* [Extract provided]
----

We’ve written before about why writers should stop obsessing about ‘being original’ in their work and just be unashamedly prolific instead (because that’s how true originality comes).
We’ve also written about research that proves creative types often wildly underestimate the value that persistence will have on their work and the capacity they have to keep producing work of a high quality.
It’s this nagging doubt that leads many writers to get stuck in a rut of perfectionism – constantly refining The One Book – perhaps because they’re afraid they’ll never have another idea again.
This research demonstrates that scientists, writers – creatives of all types – have limitless and infinite capacity for creativity and ideas and the only thing that holds you back is your mindset.
“To him who observes (scientists with creative hobbies) from afar, it appears as though they are scattering and dissipating their energies, while in reality, they are channelling and strengthening them.” – Ramon y Cajal, pathologist, histologist, Nobel laureate and father of modern neuro-science.

----

* [Record set]
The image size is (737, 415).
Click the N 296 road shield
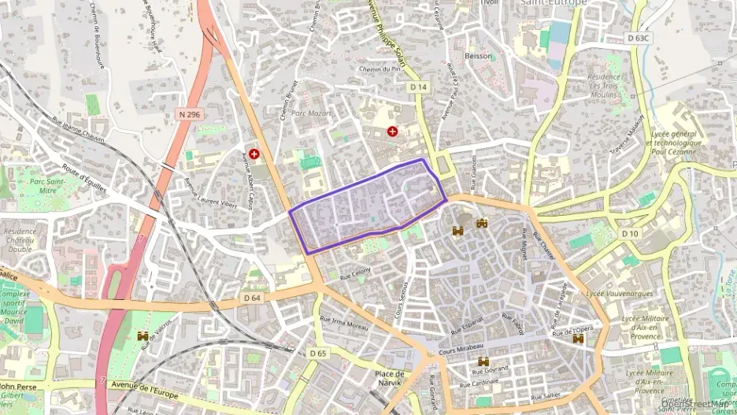[190, 114]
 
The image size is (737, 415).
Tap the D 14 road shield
[418, 87]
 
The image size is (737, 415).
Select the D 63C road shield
[639, 38]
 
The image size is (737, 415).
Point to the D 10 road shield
[629, 234]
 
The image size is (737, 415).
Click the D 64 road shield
[252, 298]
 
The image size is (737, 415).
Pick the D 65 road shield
[317, 354]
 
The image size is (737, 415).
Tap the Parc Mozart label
[311, 113]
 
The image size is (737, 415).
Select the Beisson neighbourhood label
[479, 56]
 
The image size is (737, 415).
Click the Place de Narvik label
[390, 378]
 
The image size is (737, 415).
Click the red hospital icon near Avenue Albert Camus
[254, 154]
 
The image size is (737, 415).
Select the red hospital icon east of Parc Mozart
[392, 131]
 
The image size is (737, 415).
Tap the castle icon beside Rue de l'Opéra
[579, 338]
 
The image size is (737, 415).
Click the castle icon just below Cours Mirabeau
[483, 361]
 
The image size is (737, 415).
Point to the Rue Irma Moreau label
[344, 323]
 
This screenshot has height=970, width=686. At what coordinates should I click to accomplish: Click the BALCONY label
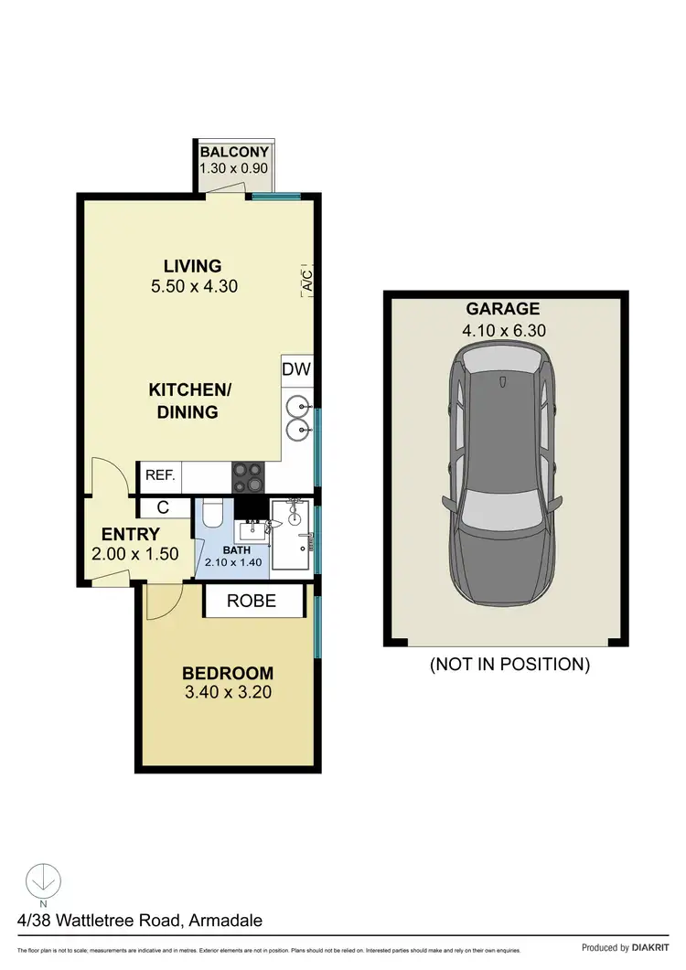click(x=234, y=152)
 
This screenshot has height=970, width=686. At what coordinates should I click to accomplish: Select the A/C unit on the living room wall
click(x=307, y=279)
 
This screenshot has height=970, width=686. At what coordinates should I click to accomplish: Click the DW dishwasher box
click(x=297, y=370)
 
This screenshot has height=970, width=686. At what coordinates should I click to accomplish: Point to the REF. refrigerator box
click(x=160, y=476)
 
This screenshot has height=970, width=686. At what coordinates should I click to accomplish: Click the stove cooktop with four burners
click(x=249, y=476)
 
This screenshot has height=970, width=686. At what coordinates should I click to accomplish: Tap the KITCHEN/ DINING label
click(x=190, y=401)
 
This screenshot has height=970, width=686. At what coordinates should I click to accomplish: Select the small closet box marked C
click(x=162, y=506)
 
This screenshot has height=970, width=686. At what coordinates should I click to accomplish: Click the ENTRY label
click(x=131, y=535)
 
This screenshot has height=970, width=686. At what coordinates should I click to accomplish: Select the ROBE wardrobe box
click(x=252, y=601)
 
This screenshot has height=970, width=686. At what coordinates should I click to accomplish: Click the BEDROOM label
click(x=227, y=672)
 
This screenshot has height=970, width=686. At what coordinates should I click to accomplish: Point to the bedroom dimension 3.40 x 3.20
click(x=227, y=692)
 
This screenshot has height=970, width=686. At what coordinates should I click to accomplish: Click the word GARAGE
click(x=503, y=309)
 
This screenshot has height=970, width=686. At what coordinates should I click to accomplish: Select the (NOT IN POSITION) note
click(x=509, y=665)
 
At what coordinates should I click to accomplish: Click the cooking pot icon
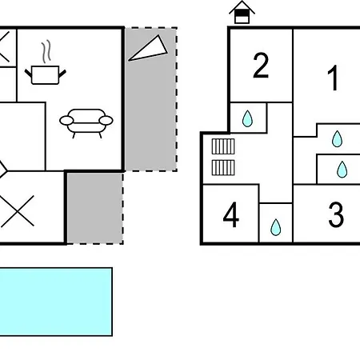point(45,75)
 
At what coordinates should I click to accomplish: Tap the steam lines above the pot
point(46,52)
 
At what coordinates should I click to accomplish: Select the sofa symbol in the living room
point(86,123)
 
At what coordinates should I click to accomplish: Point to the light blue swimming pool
point(56,302)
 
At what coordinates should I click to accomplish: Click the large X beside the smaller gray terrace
point(18,211)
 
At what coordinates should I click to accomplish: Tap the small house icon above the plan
point(242,12)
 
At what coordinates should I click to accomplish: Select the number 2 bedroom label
point(261,66)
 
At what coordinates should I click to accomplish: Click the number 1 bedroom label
point(334,78)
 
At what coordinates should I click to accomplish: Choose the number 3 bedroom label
point(336,214)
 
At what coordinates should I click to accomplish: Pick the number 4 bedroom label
point(231,214)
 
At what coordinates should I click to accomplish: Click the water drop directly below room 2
point(247,118)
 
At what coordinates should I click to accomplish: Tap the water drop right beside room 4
point(276,227)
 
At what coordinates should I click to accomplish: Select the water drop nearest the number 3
point(342,170)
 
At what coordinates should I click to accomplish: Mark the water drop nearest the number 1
point(337,138)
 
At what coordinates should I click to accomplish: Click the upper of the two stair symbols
point(223,146)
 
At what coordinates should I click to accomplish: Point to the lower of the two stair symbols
point(223,168)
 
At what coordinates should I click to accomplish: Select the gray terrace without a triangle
point(95,208)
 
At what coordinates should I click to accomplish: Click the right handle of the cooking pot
point(62,74)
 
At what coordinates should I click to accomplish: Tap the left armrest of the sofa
point(66,121)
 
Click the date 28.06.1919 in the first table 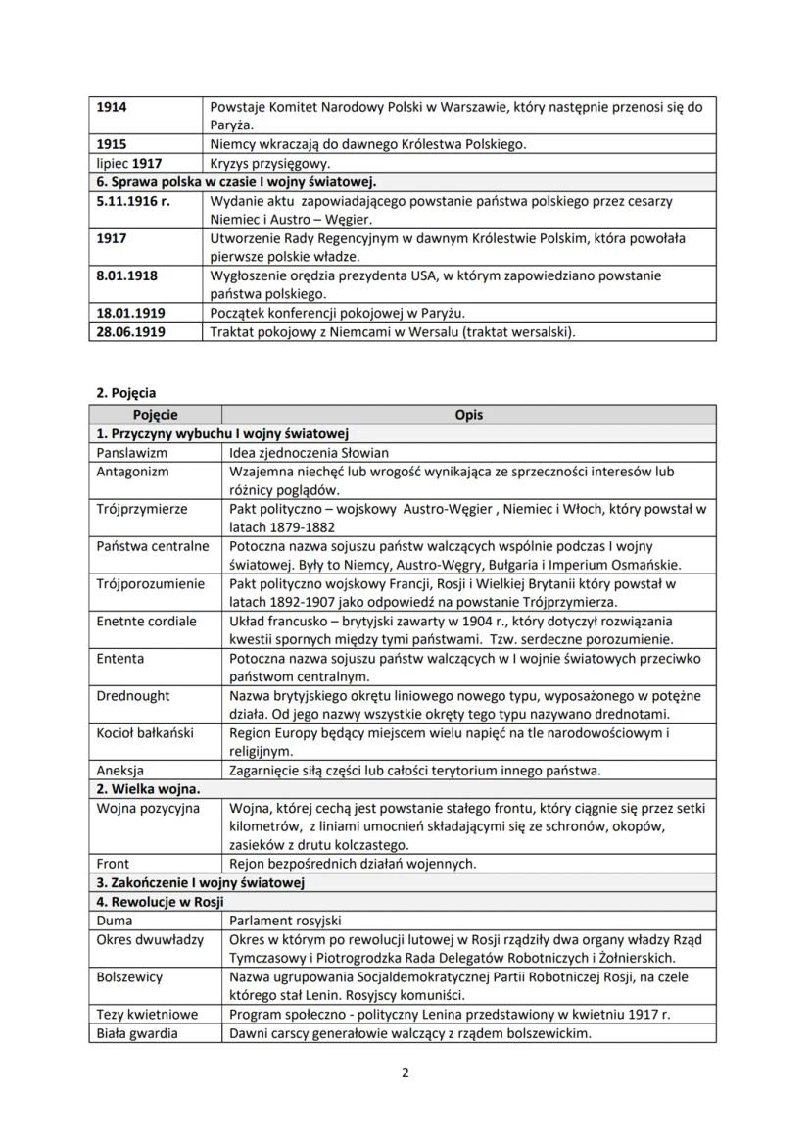[x=130, y=331]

----

* [Task set]
**1.** Rewrite the passage on creative persistence, starting at the words "This research demonstrates" and ending with "is your mindset.", and replace "mindset" with "attitude".
**2.** According to the passage on creative persistence, what is the only thing that holds creatives back?
**3.** Continue the passage on creative persistence from the point where it ends.

* [Per-task answers]
**1.**
This research demonstrates that scientists, writers – creatives of all types – have limitless and infinite capacity for creativity and ideas and the only thing that holds you back is your attitude.

**2.** Their mindset.

**3.**
Learning from superstar scholars
- Take your hobbies seriously: Having ‘just a hobby’ sounds a bit peripheral – the kind of thing you can forgo when more important stuff crops up. But this research shows how important hobbies are – and that you should prioritise them in your life.
- Your best is yet to come – always: When you think you’ll never create something as good again – you’re wrong. It’s simply not true that you run out of ideas the more you create – in fact the reverse is true. The more you make, the better your ideas become.
- Be open, be curious, don’t stop learning: The more you scatter your curiosity, experiment and keep writing, the more likely you are to grow and flourish as a creative – and as a human being.
*Arts foster scientific success: Avocations of Nobel, National Academy, Royal Society, and Sigma Xi members by Root-Bernstein, R., Allen, L., Beach, L., Bhadula, R., Fast, J., Hosey, C., . . . Weinlander, S. Journal of Psychology of Science and Technology, 1(2), 51-63 (2008)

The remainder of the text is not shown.